#### [Task instructions]
a: Rewrite the paragraph of the score breakdown text that begins "26-35 – Organizations in this range specifically hire" as a short list that keeps its main facts.
b: Carry on the score breakdown text past its final sentence, in the same style.
>> BEGIN Excerpt provided
16-31 – In this range, an organization may have developed some mature practices that support the digital business. However, other practices are either not established or in their infancy. It is also possible that the organization has several strong IT practices but has not developed “zone of confluence” practices that support more than one digital position.

32-45 – The organization has well-established practices that support both IT and the digital business. The organization should continue to incrementally improve existing practices and look to other areas, especially technology, to increase efficiency through automation in key areas.

Dimensional Score Breakdown: Technology

0-12 – Scores in this range suggest that the organization is not using any digital technology and may not even be automating any significant activities, both of which are key to successful transformations.

13-25 – The organization likely has an IT Service Management (ITSM) tool that is fit for purpose and is making use of some automation. However, the organization is either not using digital technology in any significant way or is just beginning to investigate digital technologies.

26-35 – The organization is using automation in the right areas. The organization is also making use of digital technology to increase operational efficiencies, improve the consumer position, or both. Improvement opportunities potentially involve deploying dual-purpose or ITOps technologies that bridge the customer-facing end of the business with IT and operations in a “single pane of glass.” The organization may also want to investigate IT and General Management Practices and processes to ensure that the right processes are in place to support technology.

Dimensional Score Breakdown: Organizational Development and Learning

0-12 – Scores in this range suggest that the organization does not have employees with the skills and capabilities needed to make a digital initiative successful. The organization should start providing aggressive training, hire with digital skills in mind, and tie employee behavior and performance incentives to accomplishing digital goals.

13-25 – The organization has some skills required to support digital transformation but has gaps in key areas. It is possible that veteran employees do not have the appropriate skills, but recent hires have been specifically recruited with the “skills of digital future” in mind. Organizations in this range usually do not sufficiently associate employee skills, behavior, and performance with the digital initiative.

26-35 – Organizations in this range specifically hire employees with digital skills. They also tend to tie employee performance reviews to the acquisition and maintenance of digital skills and capabilities. At the higher end of the range, the organization provides digital career paths and growth opportunities for employees.

Dimensional Score Breakdown: Risk

0-20 – Scores in this range indicate that the organization has little understanding of risk. It is likely they take a laissez-faire approach, underestimate (or do not even recognize) threats and do not recognize opportunities. In other cases, organizations in this range tend to be extremely risk averse (without appropriate understanding of opportunities or the cost of inaction). Alternately, they have a risk-seeking attitude that is not balanced with prudence and realism. Organizations at this end of the spectrum tend to have weak cyber security mechanisms in place to protect organizational intellectual property and consumer information.
>> END Excerpt provided
>> BEGIN Supplied data
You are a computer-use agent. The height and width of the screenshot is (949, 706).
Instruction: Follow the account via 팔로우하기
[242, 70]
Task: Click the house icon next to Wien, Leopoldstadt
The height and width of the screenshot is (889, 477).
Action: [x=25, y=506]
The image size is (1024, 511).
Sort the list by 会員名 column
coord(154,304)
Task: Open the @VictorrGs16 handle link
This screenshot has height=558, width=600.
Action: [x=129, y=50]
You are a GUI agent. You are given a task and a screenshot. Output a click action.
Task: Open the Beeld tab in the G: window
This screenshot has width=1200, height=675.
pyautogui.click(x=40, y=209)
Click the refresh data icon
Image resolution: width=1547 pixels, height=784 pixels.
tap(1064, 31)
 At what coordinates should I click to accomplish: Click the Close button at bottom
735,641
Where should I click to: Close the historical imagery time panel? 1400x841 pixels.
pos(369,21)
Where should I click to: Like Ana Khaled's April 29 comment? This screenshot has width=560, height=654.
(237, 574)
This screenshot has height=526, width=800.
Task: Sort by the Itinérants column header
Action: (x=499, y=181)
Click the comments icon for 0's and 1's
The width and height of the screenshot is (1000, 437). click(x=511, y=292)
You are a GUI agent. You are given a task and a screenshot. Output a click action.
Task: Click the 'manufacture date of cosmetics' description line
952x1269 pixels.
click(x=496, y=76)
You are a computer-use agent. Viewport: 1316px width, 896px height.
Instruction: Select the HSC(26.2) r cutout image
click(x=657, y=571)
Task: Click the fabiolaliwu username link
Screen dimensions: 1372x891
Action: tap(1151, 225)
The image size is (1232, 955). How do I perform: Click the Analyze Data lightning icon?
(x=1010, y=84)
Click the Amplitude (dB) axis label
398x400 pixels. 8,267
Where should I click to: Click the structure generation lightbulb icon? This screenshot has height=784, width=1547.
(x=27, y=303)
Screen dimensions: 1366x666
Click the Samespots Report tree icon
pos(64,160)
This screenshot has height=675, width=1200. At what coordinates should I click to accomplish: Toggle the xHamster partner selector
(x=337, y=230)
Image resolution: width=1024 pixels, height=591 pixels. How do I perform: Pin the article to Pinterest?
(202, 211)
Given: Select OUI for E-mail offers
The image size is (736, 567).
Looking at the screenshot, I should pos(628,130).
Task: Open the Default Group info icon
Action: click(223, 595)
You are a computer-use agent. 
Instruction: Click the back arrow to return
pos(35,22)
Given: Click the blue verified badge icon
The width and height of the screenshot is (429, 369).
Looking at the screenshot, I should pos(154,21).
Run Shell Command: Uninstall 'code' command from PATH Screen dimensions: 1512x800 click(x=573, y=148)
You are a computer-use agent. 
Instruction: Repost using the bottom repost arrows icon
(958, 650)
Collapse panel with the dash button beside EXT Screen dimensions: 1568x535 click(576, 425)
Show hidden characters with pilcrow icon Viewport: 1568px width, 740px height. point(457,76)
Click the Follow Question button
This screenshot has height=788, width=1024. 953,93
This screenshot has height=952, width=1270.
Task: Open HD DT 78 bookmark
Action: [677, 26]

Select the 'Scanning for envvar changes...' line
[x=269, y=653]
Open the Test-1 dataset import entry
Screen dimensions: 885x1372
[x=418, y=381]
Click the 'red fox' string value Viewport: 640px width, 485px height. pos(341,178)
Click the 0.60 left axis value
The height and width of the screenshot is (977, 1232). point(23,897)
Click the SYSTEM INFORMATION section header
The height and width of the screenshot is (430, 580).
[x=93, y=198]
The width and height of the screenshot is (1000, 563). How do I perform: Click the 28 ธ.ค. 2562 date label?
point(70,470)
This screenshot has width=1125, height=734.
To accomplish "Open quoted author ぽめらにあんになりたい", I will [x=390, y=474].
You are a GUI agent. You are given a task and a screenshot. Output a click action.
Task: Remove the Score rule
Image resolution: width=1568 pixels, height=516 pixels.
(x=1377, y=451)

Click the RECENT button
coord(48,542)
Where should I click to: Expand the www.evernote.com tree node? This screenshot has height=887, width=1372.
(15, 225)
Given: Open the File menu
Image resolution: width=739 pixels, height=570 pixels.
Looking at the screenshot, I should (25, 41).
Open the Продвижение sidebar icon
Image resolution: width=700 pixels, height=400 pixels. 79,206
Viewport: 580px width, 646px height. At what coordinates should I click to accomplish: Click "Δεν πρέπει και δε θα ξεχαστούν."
>> END Supplied data
#### [Written answers]
a:
Organizations scoring 26-35:
- Hire employees specifically for digital skills.
- Tie performance reviews to acquiring and maintaining digital skills and capabilities.
- At the higher end of the range, offer employees digital career paths and growth opportunities.

b:
21-41 – Organizations have an understanding of risks and opportunities but are averse to cannibalizing or eroding existing business models in favor of the unknown. Likewise, they may understand risks but do not have in place appropriate strategies to address negative and positive risks. Organizations in this range tend to focus more on negative risks than on positive risks and opportunities.

42-60 – Organizations have an appropriate and mature attitude towards risk, balancing threats with opportunities. Cyber security is fit for purpose and protects both organizational assets as well as consumer information. Organizations in this range are willing to replace current products and business models as new opportunities become available. They are willing to accept occasional failures (including large failures) because they understand these in proportion to even larger successes.

Dimensional Score Breakdown: Innovation

0-5 – Organizations in this range tend to be overly conservative and unwilling to attempt an initiative if competitors have not already proved it to be successful. This tends to position them in “catch up” mode.

6-11 – Organizations in this range value digital initiatives but sequester them from the rest of the organization. This often means that they do not obtain the resources they need to be successful or, if they are successful, the benefits are not shared by the larger organization. Isolating digital initiatives generally does little to insulate the larger organization from risk.

12-15 – Organizations in this range value digital initiatives, whole-heartedly support them, and integrate them into the rest of the organization.

Try the digital maturity assessment yourself by clicking below and let us know how your organization fares.

Ready to Assess Your Organization?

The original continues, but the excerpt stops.